EXERCISE PASSAGE:
We're extremely lucky to have Nicholas Tollervey leading a session combining music theory, genetic algorithms and python. Come to this month's Algorithmic Art to find out more!
We're extremely lucky to have Nicholas Tollervey (http://ntoll.org/about/) leading a session combining music theory, genetic algorithms and python.
Like several approaches to computer intelligence, genetic algorithms are inspired by how nature itself works. Just as natural selection and mutation allow species to evolve to solve emerging challenges, genetic algorithms evolve code to better solve challenges we might set. Here's the enthusiastic Daniel Shiffman's first of a video series introducing genetic algorithms.
"Can a computer compose musical counterpoint?"
Algorithms that generate art - whether visual or musical - must strike a delicate balance between being boringly predictable, and unbearably noisy and random. Interesting creations lie between these two extremes .. but can simple algorithms really create music that we'd enjoy listening to? Music that sounds like it came from the heart of a human, not the cold metal of a computer?

EXERCISE INSTRUCTIONS:
1) Translate this sentence from the passage on genetic algorithms and music into Spanish: "Like several approaches to computer intelligence, genetic algorithms are inspired by how nature itself works."
2) Extend the passage on genetic algorithms and music, starting after its final sentence.

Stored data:
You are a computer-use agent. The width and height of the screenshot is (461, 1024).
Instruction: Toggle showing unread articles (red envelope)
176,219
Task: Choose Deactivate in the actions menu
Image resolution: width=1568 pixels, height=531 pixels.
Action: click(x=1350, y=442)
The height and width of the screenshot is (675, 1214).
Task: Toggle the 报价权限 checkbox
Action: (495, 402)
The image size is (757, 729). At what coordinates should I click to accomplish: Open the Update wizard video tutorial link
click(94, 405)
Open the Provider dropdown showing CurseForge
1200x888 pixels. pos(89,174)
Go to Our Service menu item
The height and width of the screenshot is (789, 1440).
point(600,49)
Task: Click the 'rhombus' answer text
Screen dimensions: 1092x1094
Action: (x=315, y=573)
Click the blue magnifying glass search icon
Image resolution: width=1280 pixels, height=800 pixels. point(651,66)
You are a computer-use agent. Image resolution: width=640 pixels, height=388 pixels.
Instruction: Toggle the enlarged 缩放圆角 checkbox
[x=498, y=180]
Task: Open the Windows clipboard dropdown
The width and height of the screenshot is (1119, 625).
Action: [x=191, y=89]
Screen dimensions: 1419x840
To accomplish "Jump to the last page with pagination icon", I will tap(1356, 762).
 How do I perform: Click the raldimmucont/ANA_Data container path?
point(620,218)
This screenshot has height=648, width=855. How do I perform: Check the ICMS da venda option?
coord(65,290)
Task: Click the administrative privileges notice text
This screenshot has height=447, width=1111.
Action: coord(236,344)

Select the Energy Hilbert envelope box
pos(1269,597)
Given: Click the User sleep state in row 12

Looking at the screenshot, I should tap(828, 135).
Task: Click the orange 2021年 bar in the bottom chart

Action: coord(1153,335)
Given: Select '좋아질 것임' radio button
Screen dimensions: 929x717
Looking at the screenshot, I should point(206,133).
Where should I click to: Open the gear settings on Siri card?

TASK-BY-TASK RESULTS:
1) Al igual que varios enfoques de la inteligencia computacional, los algoritmos genéticos se inspiran en el funcionamiento de la propia naturaleza.

2)
Fun Project & Challenge
Nicholas will present a fun project that uses genetic algorithms to discover solutions for contrapuntal (https://en.wikipedia.org/wiki/Contrapuntalmotion) musical exercises. On the way we'll geek-out over musical theory, explore how genetic algorithms work and pose a musical Turing-test (https://en.wikipedia.org/wiki/Turingtest).
Will you be able to tell the difference between computer generated counterpoint and that composed by a human?
I am a classically trained musician, philosophy graduate, teacher, writer and software developer. I've been programming since 1984 when I taught myself by using my school's BBC B. I've been online since 1994 and made software development my career in 2002.